━━━ Excerpt provided ━━━

The New York Sun (subscription required) which was until recently bullish on the Manhattan hotel market has a dire prognosis for the local hotel market in an article headlined “Amid Boom, a Fear of Glut in Hotels”. The Sun columnist, Michael Stoler, till recently had headlines that read “Just Let Me Own a Hotel” and “Riding a High Hospitality Industry Pushes even Higher”. So what has changed? In a nutshell – inventory (current and prospective) and investor (including lenders) sentiment. And both hinge on two primeval instincts lurking – to varying degrees – in all individuals: fear and greed.
Sean Hennessey of Lodging Advisors is quoted as saying “The year 2007 will be one for the record books, with about every indicator showing upward trends”. That is certainly true for every owner and operator in New York City but the article also quotes Richard Born of BD hotels, a major hotel owner operator as saying “I think it is reasonable to assume that in the next three years we will see a 30% increase in available room inventory in Manhattan”. Born goes on to state “Our rates have risen 100% over the past four years. I would not be surprised if we return to 2003 average daily rate levels. This will translate to a potential 50% decrease in projected gross revenues and a near total wipeout of operating profits”. For those who have operated in the city over the past two decades will note that 2003 was worse than war and recession wracked year of 1991 when several hotels swooned into the arms of the US Bankruptcy court system.

━━━ Dataset extract ━━━

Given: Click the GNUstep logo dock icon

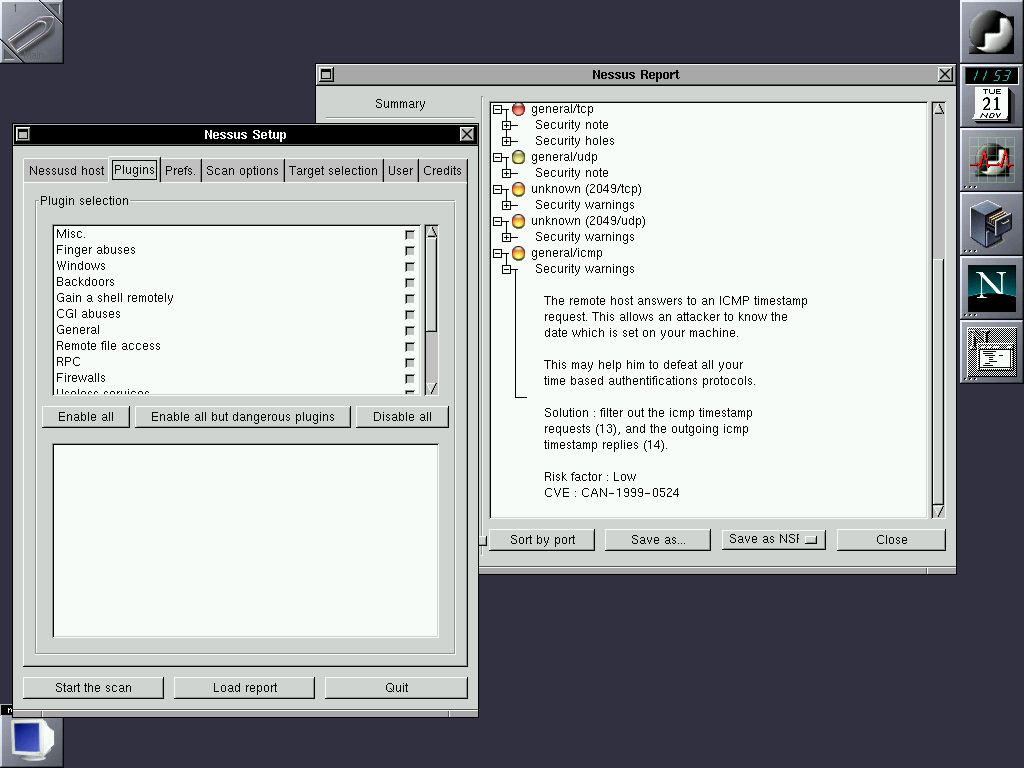Looking at the screenshot, I should (991, 31).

━━━

### Your task:
Pick up the piece on the Manhattan hotel market where it stops and keep writing it.

### Answer to this task:
The notion that hotels are the new Klondike is underscored by pension systems investing directly in New York City hotels. The Sun notes that “Michigan Retirement System is joining the ranks of investors interested in owning hotels in Manhattan. Earlier this month, the retirement system acquired the 14-story, 369-room Hilton Garden Inn at 709 Eighth Ave., on the corner of West 48th Street, and the 10-story, 300-room Hampton Inn Manhattan — Times Square North at 851 Eighth Ave. The state system is paying $475 million, or about $710,000 a room”!!
When absentee owners with little knowledge of local conditions and even less of hotels begin investing, it usually bodes poorly for the hotel industry. Could this time be different? Some indicators that point to New York running counter to the rest of the US include increases in international arrivals (while the US as a whole saw a decline in 2006), better demographics (the city saw an increase in population), and the development of a fourth airport (Stewart International) with a rail link to Manhattan to cater to air-traffic congestion and higher visitation.
Ultimately, whether or not the US slips into a recession next year, a fact that becomes known after a recession is in our midst (the NBER, the economic research organization that clocks business cycles is an ex-post chronicler of recessions), will determine the success or failure of many of these projects. Timing, as any developer knows, is critical for launching a hotel project and getting it right is almost always a game of chance.